#### PROBLEM REQUIREMENTS:
In the data below, find the line containing "Preveza (316, 1035)"; reproduce that line and all subsequent lines exactly, and nothing else.

[[ THE RECORDS, beginning ]]

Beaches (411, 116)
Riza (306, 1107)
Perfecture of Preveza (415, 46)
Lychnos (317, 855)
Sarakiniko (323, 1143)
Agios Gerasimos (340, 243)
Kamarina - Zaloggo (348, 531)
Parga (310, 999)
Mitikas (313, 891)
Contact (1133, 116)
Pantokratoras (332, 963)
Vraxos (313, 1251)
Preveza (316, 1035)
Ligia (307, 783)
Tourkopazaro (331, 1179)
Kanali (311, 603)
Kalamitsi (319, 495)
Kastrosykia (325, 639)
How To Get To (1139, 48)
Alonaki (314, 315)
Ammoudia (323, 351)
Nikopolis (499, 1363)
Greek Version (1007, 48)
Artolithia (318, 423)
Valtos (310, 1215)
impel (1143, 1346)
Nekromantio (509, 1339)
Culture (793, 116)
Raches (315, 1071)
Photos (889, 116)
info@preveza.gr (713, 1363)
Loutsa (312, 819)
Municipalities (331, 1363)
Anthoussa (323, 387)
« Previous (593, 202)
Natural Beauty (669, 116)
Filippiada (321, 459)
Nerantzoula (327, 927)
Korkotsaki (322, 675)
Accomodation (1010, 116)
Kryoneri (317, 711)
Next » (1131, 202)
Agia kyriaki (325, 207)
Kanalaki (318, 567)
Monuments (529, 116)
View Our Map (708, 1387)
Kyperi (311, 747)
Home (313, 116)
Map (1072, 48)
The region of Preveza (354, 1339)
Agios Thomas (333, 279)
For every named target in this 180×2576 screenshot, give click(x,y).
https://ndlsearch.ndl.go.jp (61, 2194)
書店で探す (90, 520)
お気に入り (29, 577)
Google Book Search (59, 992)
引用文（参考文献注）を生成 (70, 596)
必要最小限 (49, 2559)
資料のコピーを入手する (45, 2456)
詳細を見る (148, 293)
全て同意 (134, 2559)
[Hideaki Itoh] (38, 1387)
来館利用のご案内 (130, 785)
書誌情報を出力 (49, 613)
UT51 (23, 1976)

[[ THE RECORDS, end ]]

#### TASK RESPONSE:
Preveza (316, 1035)
Ligia (307, 783)
Tourkopazaro (331, 1179)
Kanali (311, 603)
Kalamitsi (319, 495)
Kastrosykia (325, 639)
How To Get To (1139, 48)
Alonaki (314, 315)
Ammoudia (323, 351)
Nikopolis (499, 1363)
Greek Version (1007, 48)
Artolithia (318, 423)
Valtos (310, 1215)
impel (1143, 1346)
Nekromantio (509, 1339)
Culture (793, 116)
Raches (315, 1071)
Photos (889, 116)
info@preveza.gr (713, 1363)
Loutsa (312, 819)
Municipalities (331, 1363)
Anthoussa (323, 387)
« Previous (593, 202)
Natural Beauty (669, 116)
Filippiada (321, 459)
Nerantzoula (327, 927)
Korkotsaki (322, 675)
Accomodation (1010, 116)
Kryoneri (317, 711)
Next » (1131, 202)
Agia kyriaki (325, 207)
Kanalaki (318, 567)
Monuments (529, 116)
View Our Map (708, 1387)
Kyperi (311, 747)
Home (313, 116)
Map (1072, 48)
The region of Preveza (354, 1339)
Agios Thomas (333, 279)
For every named target in this 180×2576 screenshot, give click(x,y).
https://ndlsearch.ndl.go.jp (61, 2194)
書店で探す (90, 520)
お気に入り (29, 577)
Google Book Search (59, 992)
引用文（参考文献注）を生成 (70, 596)
必要最小限 (49, 2559)
資料のコピーを入手する (45, 2456)
詳細を見る (148, 293)
全て同意 (134, 2559)
[Hideaki Itoh] (38, 1387)
来館利用のご案内 (130, 785)
書誌情報を出力 (49, 613)
UT51 (23, 1976)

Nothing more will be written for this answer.